Prevista una struttura leggera per proteggere il monumento e offrire un riparo agli spettatori È una delle prescrizioni richieste dalla Soprintendeza archeologica per approvare il progetto
TERAMO. Per la protezione del teatro romano spunta l’idea di un “velarium”. Si tratta d una copertura leggera, una sorta di tensostruttura destinata a difendere i resti di epoca imperiale da agenti atmosferici e inquinamento. La copertura, che ricalcherebbe quelle di legno e stoffa utilizzate già dai romani, avrebbe anche la funzione di riparare gli spettatori durante gli spettacoli a cui sarà destinata la struttura, lasciando comunque visibile e libera l’area archeologica.
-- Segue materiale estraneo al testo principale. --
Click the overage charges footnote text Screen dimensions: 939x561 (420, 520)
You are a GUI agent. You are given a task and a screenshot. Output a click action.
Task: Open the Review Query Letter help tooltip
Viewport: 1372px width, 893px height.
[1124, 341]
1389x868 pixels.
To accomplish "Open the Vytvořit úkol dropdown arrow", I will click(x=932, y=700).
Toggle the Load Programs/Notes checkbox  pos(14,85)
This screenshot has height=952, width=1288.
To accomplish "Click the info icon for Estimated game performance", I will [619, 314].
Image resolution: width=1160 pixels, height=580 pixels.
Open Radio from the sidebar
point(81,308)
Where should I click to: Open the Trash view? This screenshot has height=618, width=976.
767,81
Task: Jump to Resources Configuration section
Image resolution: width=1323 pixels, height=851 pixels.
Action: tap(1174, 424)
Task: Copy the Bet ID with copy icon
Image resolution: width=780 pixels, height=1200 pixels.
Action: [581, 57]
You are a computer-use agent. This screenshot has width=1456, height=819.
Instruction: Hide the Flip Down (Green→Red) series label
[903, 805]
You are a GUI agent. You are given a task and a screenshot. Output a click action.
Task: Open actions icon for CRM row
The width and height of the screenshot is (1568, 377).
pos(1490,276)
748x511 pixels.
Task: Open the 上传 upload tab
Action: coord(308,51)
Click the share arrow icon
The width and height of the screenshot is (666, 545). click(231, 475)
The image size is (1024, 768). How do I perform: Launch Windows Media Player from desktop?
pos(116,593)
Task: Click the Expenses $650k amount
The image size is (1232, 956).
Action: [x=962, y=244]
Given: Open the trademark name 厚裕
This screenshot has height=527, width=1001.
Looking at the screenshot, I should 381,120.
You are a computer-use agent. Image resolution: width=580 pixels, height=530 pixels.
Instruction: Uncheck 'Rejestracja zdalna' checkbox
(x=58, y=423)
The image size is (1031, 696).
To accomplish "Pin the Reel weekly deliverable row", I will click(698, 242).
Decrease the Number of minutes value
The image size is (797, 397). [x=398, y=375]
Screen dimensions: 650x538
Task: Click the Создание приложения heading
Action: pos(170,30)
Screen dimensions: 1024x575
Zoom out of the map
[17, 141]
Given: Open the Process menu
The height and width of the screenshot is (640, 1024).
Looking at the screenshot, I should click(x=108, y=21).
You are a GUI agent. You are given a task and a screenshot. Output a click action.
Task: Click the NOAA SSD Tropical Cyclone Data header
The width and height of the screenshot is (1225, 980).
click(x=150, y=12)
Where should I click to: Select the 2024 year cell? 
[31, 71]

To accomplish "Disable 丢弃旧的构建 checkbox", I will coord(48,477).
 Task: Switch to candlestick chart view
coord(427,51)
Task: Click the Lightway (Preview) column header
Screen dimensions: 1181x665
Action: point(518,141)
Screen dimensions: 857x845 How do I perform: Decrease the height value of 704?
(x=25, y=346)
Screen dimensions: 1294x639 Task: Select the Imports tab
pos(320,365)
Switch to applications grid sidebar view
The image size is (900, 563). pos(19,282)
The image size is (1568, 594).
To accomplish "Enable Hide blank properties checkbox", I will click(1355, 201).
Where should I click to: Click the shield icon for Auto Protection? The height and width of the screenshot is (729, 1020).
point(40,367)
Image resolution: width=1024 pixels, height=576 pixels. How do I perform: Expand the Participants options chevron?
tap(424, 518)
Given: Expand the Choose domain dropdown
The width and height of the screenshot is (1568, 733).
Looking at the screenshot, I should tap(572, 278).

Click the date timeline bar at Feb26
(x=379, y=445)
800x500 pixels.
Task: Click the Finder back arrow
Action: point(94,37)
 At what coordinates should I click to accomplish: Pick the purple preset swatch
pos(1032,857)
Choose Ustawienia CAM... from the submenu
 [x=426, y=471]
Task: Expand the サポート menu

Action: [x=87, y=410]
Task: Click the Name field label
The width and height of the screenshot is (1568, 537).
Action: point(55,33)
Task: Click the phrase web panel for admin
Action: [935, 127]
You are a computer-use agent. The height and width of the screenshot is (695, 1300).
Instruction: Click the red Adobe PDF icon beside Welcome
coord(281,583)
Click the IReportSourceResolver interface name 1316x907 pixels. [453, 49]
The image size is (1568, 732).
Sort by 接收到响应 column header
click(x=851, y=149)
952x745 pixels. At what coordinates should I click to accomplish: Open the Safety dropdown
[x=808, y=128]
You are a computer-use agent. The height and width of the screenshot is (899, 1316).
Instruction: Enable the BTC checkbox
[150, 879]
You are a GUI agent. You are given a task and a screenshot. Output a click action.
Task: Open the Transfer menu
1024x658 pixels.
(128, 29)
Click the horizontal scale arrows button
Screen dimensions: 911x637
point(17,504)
Questa soluzione rientra tra le osservazioni della Soprintendenza regionale al progetto di recupero del teatro presentato dall’amministrazione comunale mercoledì ai rappresentanti di associazioni e ordini professionali. Nel corso dell’incontro il progettista Girolamo Bellomo ha illustrato la versione dell’intervento elaborata dal suo studio, senza però entrare nel merito delle correzioni sollecitate dagli archeologi della Sovrintendenza. A elencarle è stato l’assessore alla cultura Luigi Ponziani e tra queste rientrano anche gli accorgimento per la protezione dei resti. Abbandonata l’idea aspramente contestata in città di realizzare una “gabbia” di vetro e acciaio che avrebbe oscurato il teatro, Bellomo ha previsto di rivestire le delicate strutture in gessarenite con una pellicola invisibile impermeabile all’acqua e allo smog. Per la soprintendenza, però, serve anche una copertura, per quanto leggera e meno impattante di quella prevista nella prima ipotesi progettuale. Questa e altre eventuali modifiche all’intervento saranno discusse in consiglio comunale, che stando a quanto annunciato dal sindaco Gianguido D’Alberto sarà convocato entro marzo per dare il via libera definitivo all’opera.
«Nell’assemblea con associazioni e ordini», spiega il primo cittadino, «è stato illustrato il progetto preliminare che non può essere ritoccato in questa fase. Dopo l’esame consiliare sarà stilata la versione definitiva con le modifiche recepite». Nel frattempo l’amministrazione civica, oltre al confronto con i gruppi politici in Comune, continuerà la raccolta di indicazioni e suggerimenti che proveranno dalla cittadinanza tramite l’attivazione di uno specifico indirizzo e-mail e la pubblicazione delle tavole progettuali sul sito internet dell’ente.
A parte la questione della copertura, la soprintendenza ha concentrato le sue osservazioni in particolare sull’allestimento di locali di servizio, bookshop e una zona per attività museali che nel progetto preliminare sono stati ricavati sotto la cavea, nella la parte mediana degli antichi gradoni. Questa soluzione è stata ritenuta troppo impattante, per cui gli spazi necessari per rendere utilizzabile il teatro per eventi culturali verrebbero ricavati all’interno di un piccolo edificio su tre piani di proprietà del Comune che ha ingressi sia sul lato di via Irelli che dall’area archeologica. Anche i camminamenti pedonali, indicati nel progetto preliminare per collegare i resti romani alla zona urbana circostante, rendendo sempre accessibile l’area archeologica, hanno incontrato le perplessità dei tecnici della soprintendenza. Sarà dunque necessario valutare un assetto alternativo per i camminamenti. Altre prescrizioni hanno valenza più estetica che funzionale. Per la soprintendenza va eliminato l’allestimento dello specchio d’acqua sulla copertura del fronte scena, che nella versione di partenza era prevista come elemento evocativo delle naumachie. Da evitare sarebbe, inoltre, la piantumazione di alberi all’interno dell’area archeologica, nella parte a ridosso di quella che sarà liberata con l’abbattimento di casa Salvoni e del moncone di palazzo Adamoli.